AP Psych is commonly considered easy due to its uncomplicated coursework. Memorization is at the foundation of AP psychology—you’ll need to know the psychology-specific vocabulary, understand psychological concepts and details about notable scientists in the field, and be versed in important experiments.
Another reason why AP Psychology is considered among the easiest courses is its test. The AP Psychology test is only two hours long and predominantly multiple choice.
2. AP Comparative Government and Politics
AP Comparative Government and Politics has a well-deserved place among the easiest AP classes and the numbers back it up. Almost three out of four students (71.8%) pass the exam and 16.6% of students score a 5.
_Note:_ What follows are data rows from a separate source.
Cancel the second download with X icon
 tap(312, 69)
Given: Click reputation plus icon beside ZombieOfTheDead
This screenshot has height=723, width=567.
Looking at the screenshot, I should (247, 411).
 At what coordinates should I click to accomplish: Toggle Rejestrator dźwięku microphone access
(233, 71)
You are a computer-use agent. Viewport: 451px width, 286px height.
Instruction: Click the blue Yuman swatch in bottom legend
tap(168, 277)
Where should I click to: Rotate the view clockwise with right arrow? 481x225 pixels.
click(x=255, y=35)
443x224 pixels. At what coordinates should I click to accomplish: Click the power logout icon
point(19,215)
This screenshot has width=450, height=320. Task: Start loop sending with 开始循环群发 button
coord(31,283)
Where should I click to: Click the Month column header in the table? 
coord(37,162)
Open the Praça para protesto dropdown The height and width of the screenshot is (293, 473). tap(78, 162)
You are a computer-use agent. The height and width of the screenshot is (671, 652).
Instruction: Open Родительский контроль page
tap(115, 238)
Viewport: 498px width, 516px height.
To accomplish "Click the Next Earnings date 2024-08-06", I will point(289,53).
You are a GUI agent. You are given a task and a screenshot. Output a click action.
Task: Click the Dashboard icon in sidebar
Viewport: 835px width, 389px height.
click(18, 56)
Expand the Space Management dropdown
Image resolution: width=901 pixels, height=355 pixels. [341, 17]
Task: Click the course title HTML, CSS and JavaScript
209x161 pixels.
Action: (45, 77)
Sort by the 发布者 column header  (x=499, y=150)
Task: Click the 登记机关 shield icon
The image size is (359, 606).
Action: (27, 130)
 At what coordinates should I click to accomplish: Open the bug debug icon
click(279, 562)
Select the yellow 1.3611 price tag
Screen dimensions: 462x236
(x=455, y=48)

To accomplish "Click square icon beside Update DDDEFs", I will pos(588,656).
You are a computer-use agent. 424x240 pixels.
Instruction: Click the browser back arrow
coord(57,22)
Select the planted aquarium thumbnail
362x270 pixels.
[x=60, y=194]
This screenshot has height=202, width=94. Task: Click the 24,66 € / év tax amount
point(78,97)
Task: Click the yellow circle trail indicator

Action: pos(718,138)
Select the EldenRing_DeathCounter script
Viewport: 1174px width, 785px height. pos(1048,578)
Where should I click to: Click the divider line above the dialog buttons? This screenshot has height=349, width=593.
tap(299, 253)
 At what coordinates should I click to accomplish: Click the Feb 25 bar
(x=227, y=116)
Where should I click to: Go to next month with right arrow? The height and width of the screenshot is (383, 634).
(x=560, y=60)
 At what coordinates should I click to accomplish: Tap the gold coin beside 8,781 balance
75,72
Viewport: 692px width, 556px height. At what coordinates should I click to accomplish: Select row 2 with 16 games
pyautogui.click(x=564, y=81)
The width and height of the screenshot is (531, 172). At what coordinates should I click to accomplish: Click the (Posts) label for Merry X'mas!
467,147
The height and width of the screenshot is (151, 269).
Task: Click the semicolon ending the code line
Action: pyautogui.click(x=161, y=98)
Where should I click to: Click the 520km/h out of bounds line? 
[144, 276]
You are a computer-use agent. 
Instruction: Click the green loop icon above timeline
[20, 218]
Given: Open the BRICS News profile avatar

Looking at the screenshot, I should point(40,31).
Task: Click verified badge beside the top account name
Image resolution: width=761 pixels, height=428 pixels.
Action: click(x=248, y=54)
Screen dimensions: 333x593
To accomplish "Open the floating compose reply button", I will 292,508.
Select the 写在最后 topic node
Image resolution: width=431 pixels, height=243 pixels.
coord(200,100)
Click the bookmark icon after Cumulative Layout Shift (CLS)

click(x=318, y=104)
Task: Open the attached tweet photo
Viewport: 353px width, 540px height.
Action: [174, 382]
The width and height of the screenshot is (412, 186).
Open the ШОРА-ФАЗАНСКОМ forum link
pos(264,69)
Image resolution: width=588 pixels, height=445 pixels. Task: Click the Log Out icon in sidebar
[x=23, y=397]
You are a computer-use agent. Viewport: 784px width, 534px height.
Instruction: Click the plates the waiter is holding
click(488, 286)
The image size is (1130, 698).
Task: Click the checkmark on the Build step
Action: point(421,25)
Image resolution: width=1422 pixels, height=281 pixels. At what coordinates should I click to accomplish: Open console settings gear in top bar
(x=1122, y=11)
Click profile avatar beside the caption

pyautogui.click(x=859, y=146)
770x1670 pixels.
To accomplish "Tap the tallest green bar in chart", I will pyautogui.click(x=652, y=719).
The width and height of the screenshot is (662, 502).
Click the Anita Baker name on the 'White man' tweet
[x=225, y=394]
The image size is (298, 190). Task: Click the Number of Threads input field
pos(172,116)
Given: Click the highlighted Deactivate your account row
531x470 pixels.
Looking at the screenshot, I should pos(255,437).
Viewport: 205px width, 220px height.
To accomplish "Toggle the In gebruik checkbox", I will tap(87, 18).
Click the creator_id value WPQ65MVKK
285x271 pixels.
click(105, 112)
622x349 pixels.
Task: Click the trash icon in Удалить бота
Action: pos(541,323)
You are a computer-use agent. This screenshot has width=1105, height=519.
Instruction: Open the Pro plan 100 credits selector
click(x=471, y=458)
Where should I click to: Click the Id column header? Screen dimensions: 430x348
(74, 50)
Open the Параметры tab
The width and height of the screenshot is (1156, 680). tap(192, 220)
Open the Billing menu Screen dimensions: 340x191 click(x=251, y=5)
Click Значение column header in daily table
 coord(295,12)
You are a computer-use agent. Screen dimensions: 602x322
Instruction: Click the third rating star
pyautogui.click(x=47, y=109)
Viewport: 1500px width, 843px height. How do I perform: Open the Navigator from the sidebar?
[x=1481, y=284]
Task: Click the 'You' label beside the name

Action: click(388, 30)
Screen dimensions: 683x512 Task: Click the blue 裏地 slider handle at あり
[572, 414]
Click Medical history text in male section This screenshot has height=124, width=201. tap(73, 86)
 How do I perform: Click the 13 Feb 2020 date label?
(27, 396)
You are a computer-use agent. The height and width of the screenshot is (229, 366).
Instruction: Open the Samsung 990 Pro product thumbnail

What makes AP Comparative Government and Politics seem easy? The coursework is fairly broad, covering the political institutions and processes of six countries: China, Iran, Mexico, Nigeria, Russia, and the United Kingdom. Because the curriculum covers such a broad range of material—unlike a course like U.S Government and Politics, which has a 50.4% pass rate—it doesn’t go into the depths that other AP classes do.
Much like AP Psychology, the AP Comparative Government and Politics test also helps solidify its position as one of the easier AP courses. The test is only two-and-a-half hours long and contains 55 multiple-choice questions and four free-response questions.
3. AP Environmental Science
Regarded as one of the easiest AP classes, AP Environmental Science still manages to give students trouble. Just 50.3% of students score a 3 or above and a mere 7% score a 5—one of the lowest rates among all the AP courses. However, the tough scores are generally attributed to students underestimating the effort required to successfully complete the class.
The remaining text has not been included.